Activity »
Would you transcribe the records below exactly, omitting every picture?

Saved data entries
++++
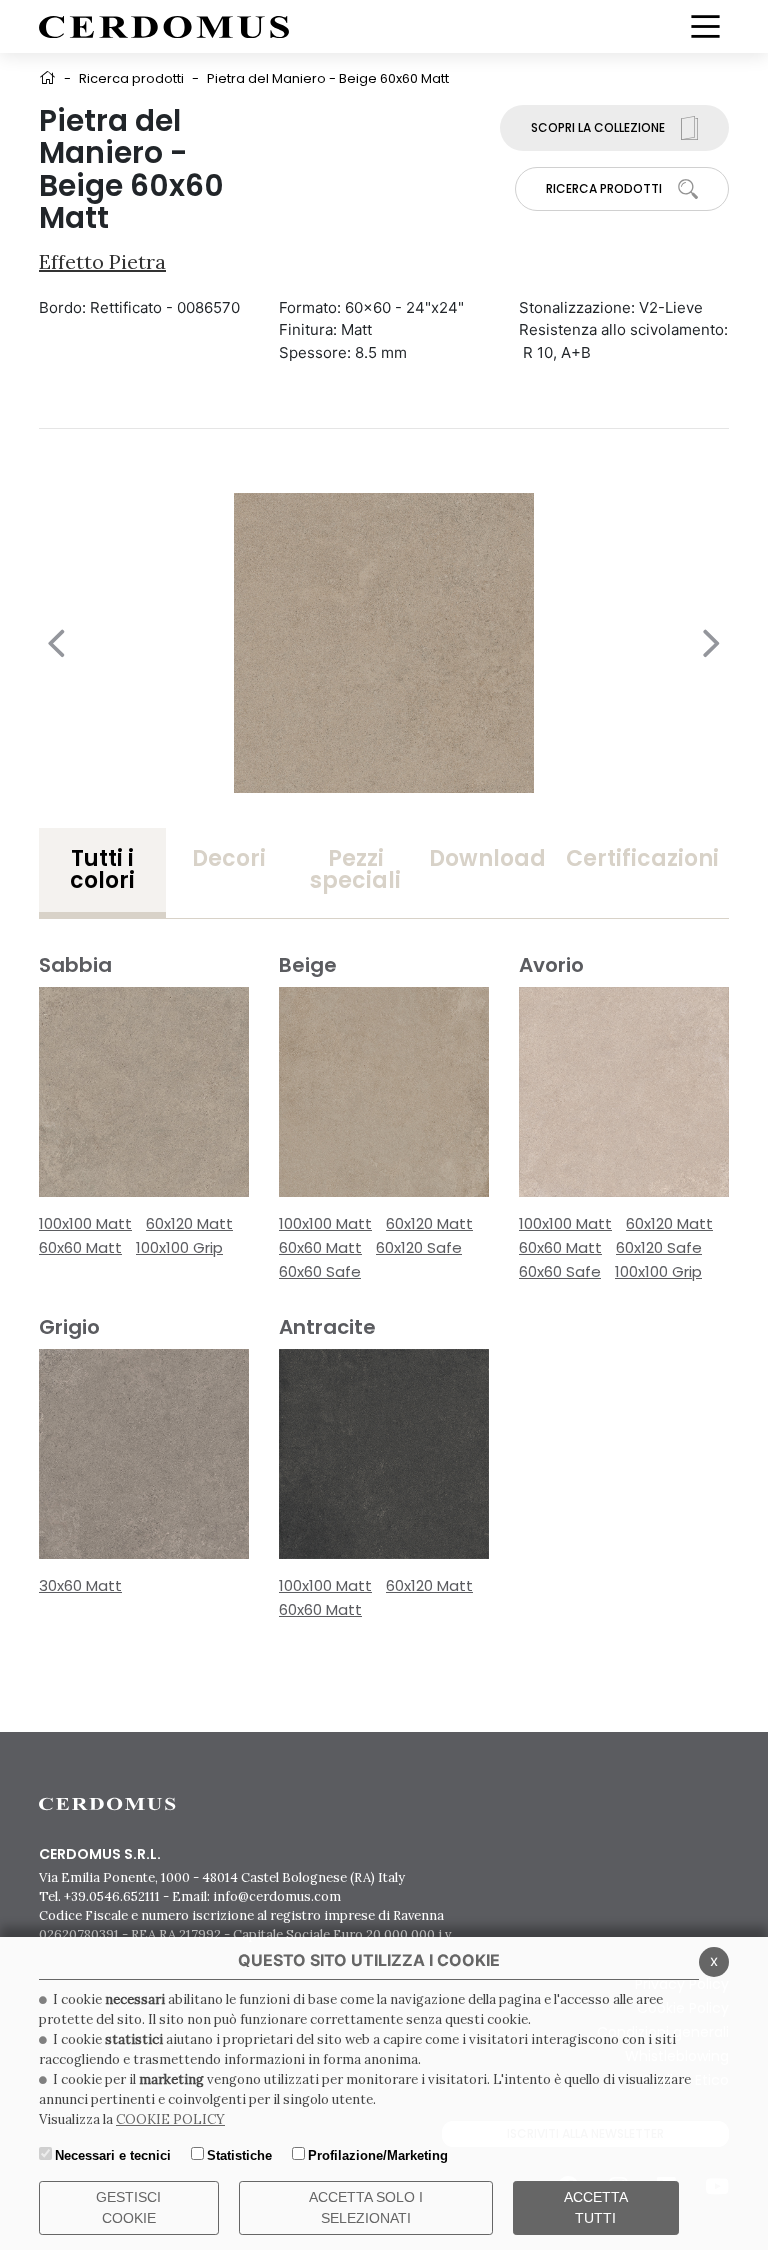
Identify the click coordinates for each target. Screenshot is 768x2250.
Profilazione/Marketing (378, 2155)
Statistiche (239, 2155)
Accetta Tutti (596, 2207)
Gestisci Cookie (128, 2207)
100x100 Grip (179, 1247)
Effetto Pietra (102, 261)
++++
The completed task »
Identify the click coordinates for each target. Screenshot is 768x2250.
Profilazione/Marketing (378, 2155)
Statistiche (239, 2155)
Accetta Tutti (596, 2207)
Gestisci Cookie (128, 2207)
100x100 Grip (179, 1247)
Effetto Pietra (102, 261)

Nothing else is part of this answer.